As its profit after tax drop more than seven times to Shs 6.8bn in 2018
Kampala, Uganda | ISAAC KHISA | The Kampala-based pharmaceutical firm, Cipla Quality Chemical Industries Ltd has hinted on a move to acquire a small company to boost its business growth.
This comes at a time the company is reporting a drop in profit after tax by more than seven times to Shs6.8bn in 2018.
The company’s Chairperson, Emmanuel Katongole, and the CEO Nevin Bradford said in a joint statement that the ‘the Board is investigating a small acquisition opportunity that will further support growth initiatives and diversification’to widen its revenue sources.
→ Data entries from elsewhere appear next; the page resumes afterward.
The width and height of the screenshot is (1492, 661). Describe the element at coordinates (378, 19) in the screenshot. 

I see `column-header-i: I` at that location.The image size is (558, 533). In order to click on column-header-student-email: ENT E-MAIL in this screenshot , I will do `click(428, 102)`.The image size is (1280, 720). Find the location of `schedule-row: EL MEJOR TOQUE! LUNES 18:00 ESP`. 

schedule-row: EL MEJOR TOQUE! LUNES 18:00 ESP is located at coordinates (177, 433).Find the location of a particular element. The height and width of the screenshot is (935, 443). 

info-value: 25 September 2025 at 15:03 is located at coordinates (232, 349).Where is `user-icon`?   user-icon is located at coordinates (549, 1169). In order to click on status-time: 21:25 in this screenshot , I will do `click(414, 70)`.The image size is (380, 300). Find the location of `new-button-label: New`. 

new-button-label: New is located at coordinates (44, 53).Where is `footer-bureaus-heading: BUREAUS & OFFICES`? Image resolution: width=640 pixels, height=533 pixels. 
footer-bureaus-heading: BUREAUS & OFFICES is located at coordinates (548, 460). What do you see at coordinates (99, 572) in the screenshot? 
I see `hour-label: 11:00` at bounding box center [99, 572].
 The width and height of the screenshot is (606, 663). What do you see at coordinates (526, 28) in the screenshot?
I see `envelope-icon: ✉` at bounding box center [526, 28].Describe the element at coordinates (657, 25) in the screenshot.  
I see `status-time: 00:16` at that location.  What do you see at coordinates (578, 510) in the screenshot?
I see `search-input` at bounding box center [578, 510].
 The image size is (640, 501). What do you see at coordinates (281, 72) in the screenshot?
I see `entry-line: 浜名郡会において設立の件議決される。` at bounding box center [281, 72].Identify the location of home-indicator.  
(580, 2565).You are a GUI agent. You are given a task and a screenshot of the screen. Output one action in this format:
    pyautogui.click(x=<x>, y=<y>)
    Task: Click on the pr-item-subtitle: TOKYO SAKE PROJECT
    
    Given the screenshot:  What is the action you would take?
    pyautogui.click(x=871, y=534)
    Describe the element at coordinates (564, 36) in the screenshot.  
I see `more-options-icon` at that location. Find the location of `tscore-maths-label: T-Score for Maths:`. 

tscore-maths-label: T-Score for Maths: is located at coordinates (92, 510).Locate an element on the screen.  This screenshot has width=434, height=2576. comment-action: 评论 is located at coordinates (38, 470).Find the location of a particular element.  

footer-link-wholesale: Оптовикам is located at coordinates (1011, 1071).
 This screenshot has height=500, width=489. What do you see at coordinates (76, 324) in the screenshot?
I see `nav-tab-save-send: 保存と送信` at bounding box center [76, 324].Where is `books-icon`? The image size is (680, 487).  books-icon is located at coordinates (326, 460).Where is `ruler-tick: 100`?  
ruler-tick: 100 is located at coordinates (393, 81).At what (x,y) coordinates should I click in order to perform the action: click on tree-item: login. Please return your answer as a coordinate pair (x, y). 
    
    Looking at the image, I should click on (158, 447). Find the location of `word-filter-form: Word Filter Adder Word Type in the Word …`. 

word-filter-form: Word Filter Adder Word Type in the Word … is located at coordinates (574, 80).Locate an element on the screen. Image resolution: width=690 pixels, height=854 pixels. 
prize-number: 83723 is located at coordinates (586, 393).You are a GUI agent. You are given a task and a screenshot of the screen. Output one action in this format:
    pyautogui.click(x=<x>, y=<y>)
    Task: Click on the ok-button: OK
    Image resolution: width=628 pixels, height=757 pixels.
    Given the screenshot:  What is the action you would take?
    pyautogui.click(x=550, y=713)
However, the duo could not disclose the firm that they plan to acquire.
Financial results released on May 22 shows that the pharmaceutical firm recorded a sharp drop in net profit from Shs44.6bn to Shs6.8bn for the year ending March 31.
The decline was attributed to an increase in operational costs including a one-off Initial Public Offer and related new accounting standards.
It recorded a 14.2% decline in revenue from Shs227.3bn in 2017 to Shs195.1bn in 2018 as one of its major client, Global Fund, re-directed funds from cure (medicines) to prevention.
“In addition, and across the funded markets, the increased competitiveness leads to price drops in both ARVs and Anti-Malarials. The base has been reset and companies are forced to find efficiencies to offset this impact,” the firm’s executives said.
“This coupled with supply and pricing challenges out of China due to changing environmental legislation, put margins under pressure in FY 2019.”
The executives said the margin challenges highlighted the need for a strategic relationship to secure the supply of the Active Pharmaceutical Ingredients (API) at competitive prices.
This development comes when the firm’s price on the Uganda Securities Exchange is oscillating between Shs170-180, down from Shs 256.5 per share during the IPO period.
The Board has resolved not to pay an annual dividend to its shareholders in order to invest in the business for growth, capital expenditure, working capital and a potential acquisition.
Boosting revenue growth
The good news, however, is that CQCIL operationalised its long-term supply agreement for the supply of life saving, quality, affordable medicines with the Zambia to address the decline in the GF business.
This, in addition to its agreement with the Ugandan government and the supply contract with the GF, enabled CQCIL to supply more than 30 million malaria treatments across Africa as well as ARVs to more than 500,000 patients living with HIV in Uganda and Zambia.
Similarly, the firm recently secured the first ever tender award by the USA President’s Malaria Initiative (PMI) for World Health Organisation Prequalified anti-malarials to an Africa based manufacturer, further cementing trust in the CQCIL manufacturing facility.
“First orders have been received and delivery should commence in the next two months in accordance with the requirements set out by PMI,” the executives said, adding that the firm is strategically placed to maximise this opportunity due to the in-market presence, cost advantage due to lower freight charges versus non-African based manufacturers and its heightened ability to respond quickly to orders.
CQCIL listed on the USE in September last year, becoming the first pharmaceutical company to list on stock market in East Africa.
The firm focuses primarily on the production of WHO pre-qualified first-line treatments for HIV/AIDS and Malaria.
It also manufactures the two first-line WHO recommended therapies for Hepatitis B, and obtained regulatory approval for the new first line triple combination ARV therapy for males, tenofovir lamivudine dolutegravir, from Uganda’s National Drug Authority in January this year. Additional regulatory approvals are anticipated in the next quarter.
In addition to its WHO prequalification, CQCIL has been approved by national regulatory bodies in 14 African countries including, Kenya, Rwanda, Tanzania, Namibia, Ivory Coast, Zambia, Zimbabwe and south Sudan.
Financial experts that spoke to The Independent said CQCIL drop in profit is abnormal and that its management needs to share more information with the market.
“There is need for more data for analysis of the company performance and how the planned new markets could enable the company to recover the lost revenue as result of losing business from Global Fund,” said Aeko Ongodia, the Chief Executive Officer of Xeno technologies, an online investment management platform based in Kampala.
CQCIL completed its Shs12billion, 4,500 pallet storage facility, distribution centre and warehouse that will enable the consolidation of several existing facilities and provide ample warehousing to support future growth.
It has also completed a capacity enhancement project that has increased its monthly output capacity by 30% to approximately 130 million tablets per month.